**Stored data:**
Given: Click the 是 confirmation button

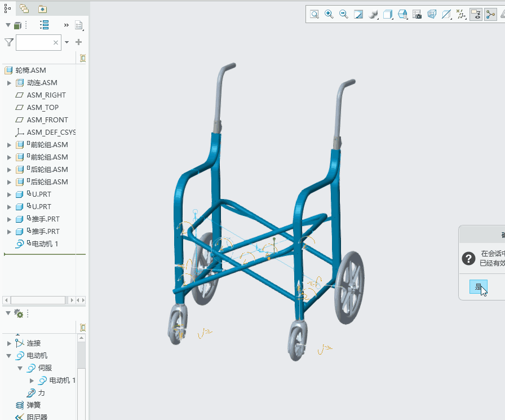Looking at the screenshot, I should (478, 287).
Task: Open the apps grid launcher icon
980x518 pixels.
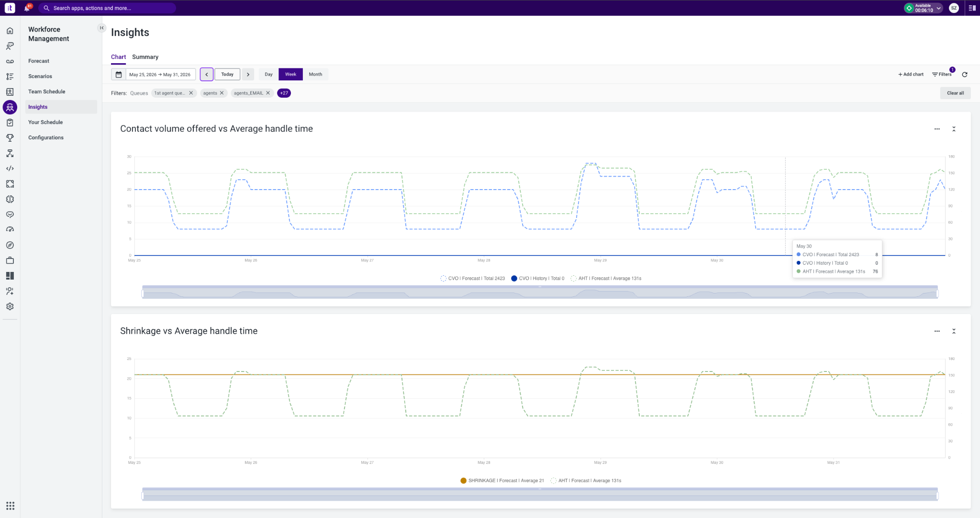Action: [10, 506]
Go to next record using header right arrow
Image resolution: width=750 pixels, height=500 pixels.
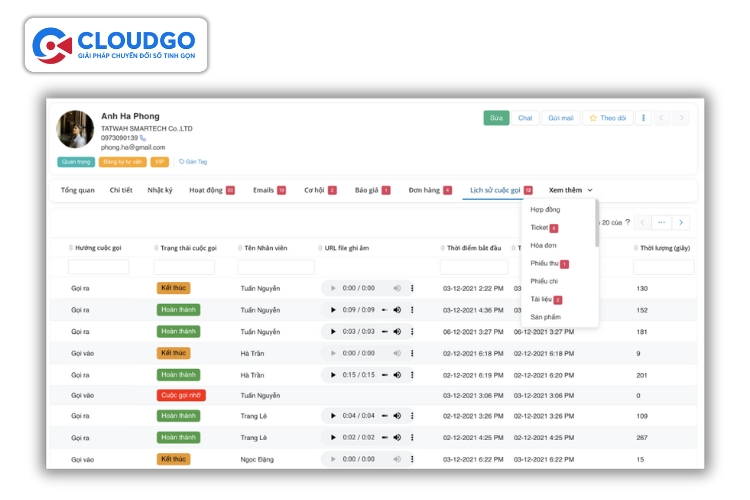[682, 118]
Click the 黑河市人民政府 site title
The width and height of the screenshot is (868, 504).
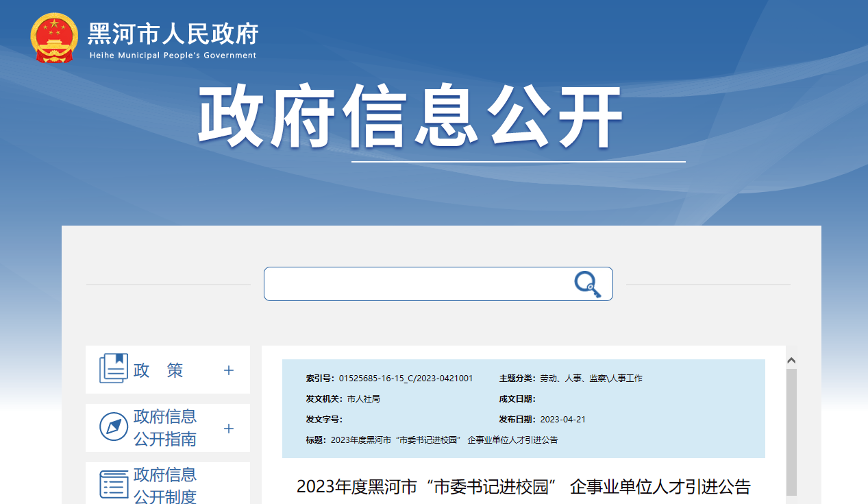(173, 34)
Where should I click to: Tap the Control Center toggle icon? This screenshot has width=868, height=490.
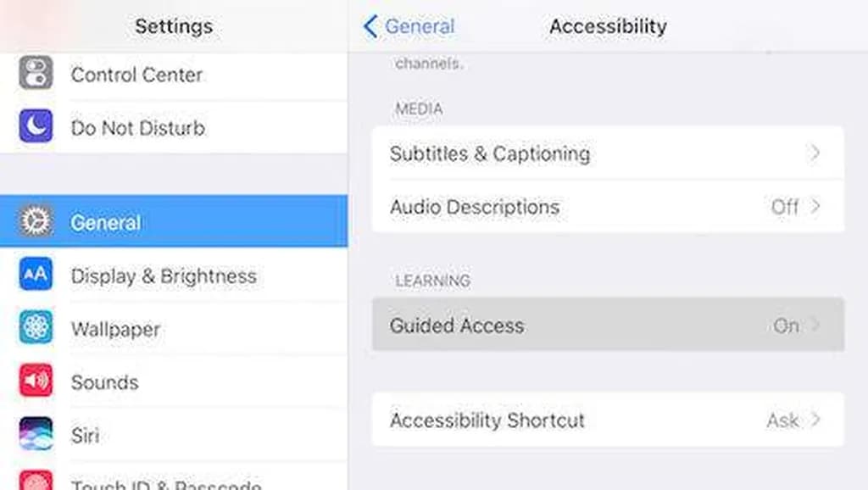(36, 74)
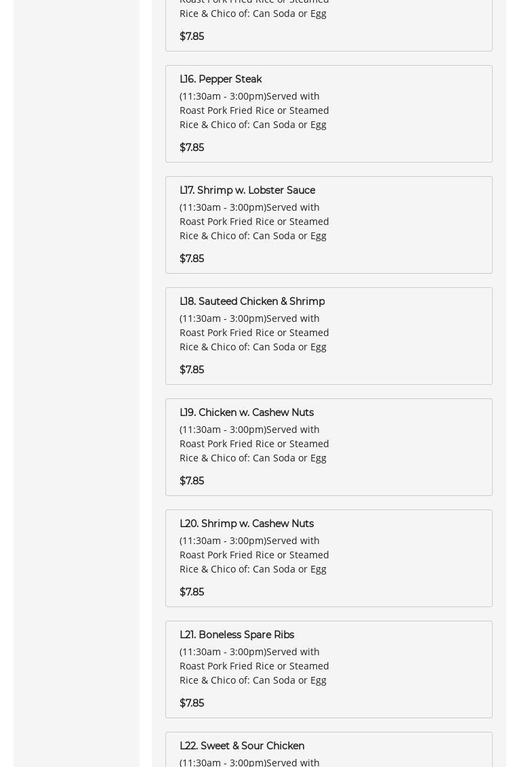Image resolution: width=532 pixels, height=767 pixels.
Task: Click the $7.85 price above Pepper Steak card
Action: [192, 37]
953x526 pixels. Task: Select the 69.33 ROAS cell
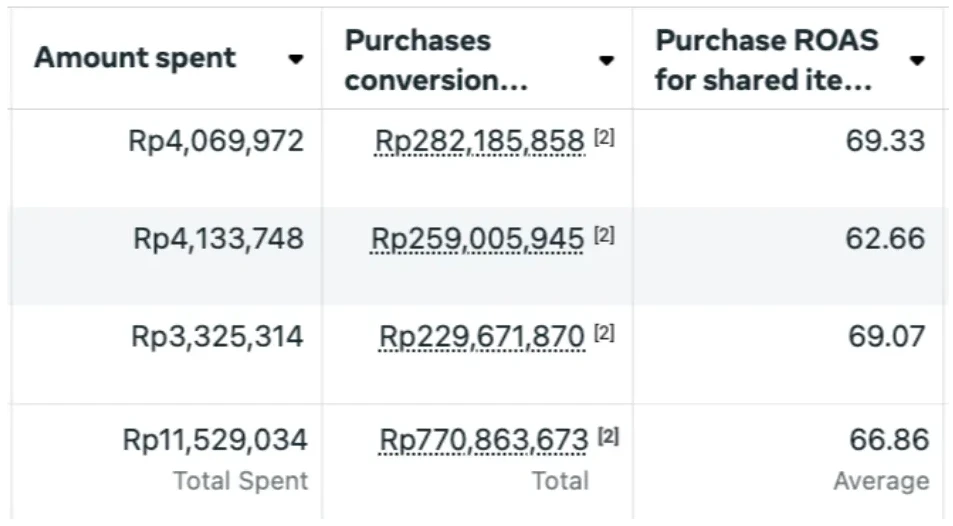coord(885,141)
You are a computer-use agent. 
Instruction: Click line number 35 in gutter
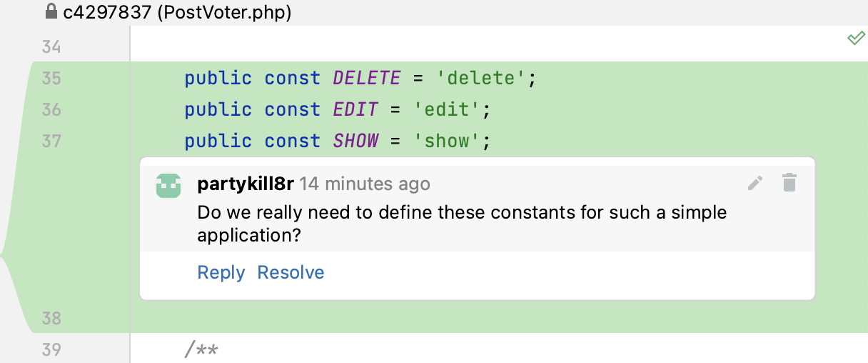(51, 78)
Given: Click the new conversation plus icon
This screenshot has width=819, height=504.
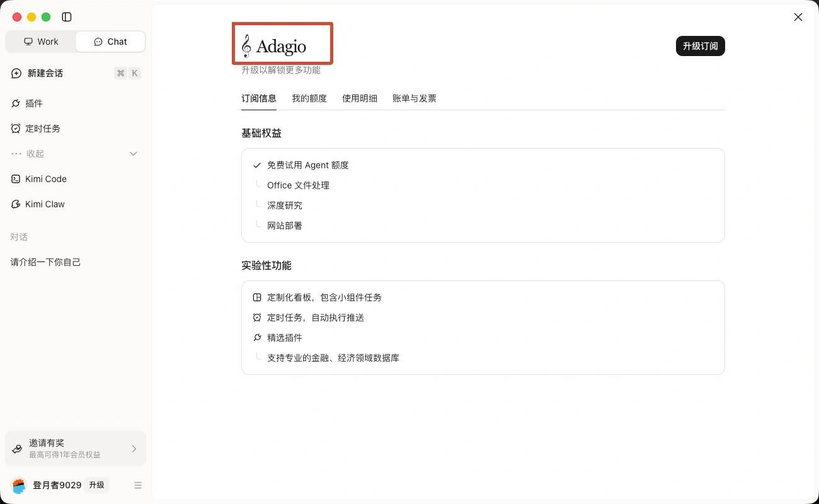Looking at the screenshot, I should [x=16, y=73].
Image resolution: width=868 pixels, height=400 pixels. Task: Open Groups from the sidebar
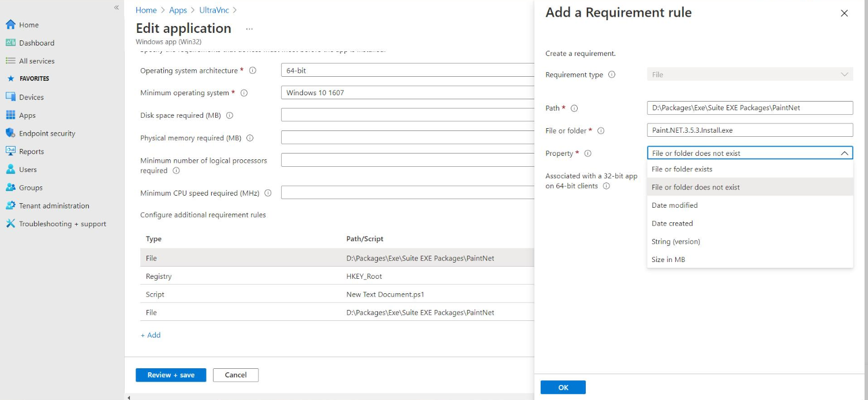(30, 187)
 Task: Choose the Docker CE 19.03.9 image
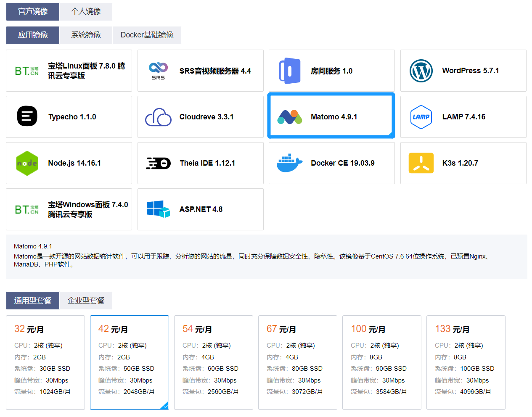point(331,163)
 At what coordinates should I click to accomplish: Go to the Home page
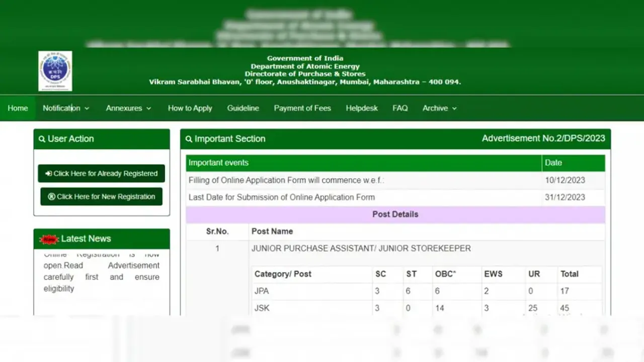[18, 108]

**TASK OBJECTIVE:**
Please retype exactly the lines from the line containing "You are a computer-use agent." through the final line of the records above, inclusive, leaving out any pictures.

**ANSWER:**
You are a computer-use agent. 
Instruction: Click line number 35 in gutter
(51, 78)
Given: Click the new conversation plus icon
This screenshot has width=819, height=504.
Looking at the screenshot, I should [x=16, y=73].
Image resolution: width=868 pixels, height=400 pixels. Task: Open Groups from the sidebar
(30, 187)
 Task: Choose the Docker CE 19.03.9 image
point(331,163)
 At what coordinates should I click to accomplish: Go to the Home page
[18, 108]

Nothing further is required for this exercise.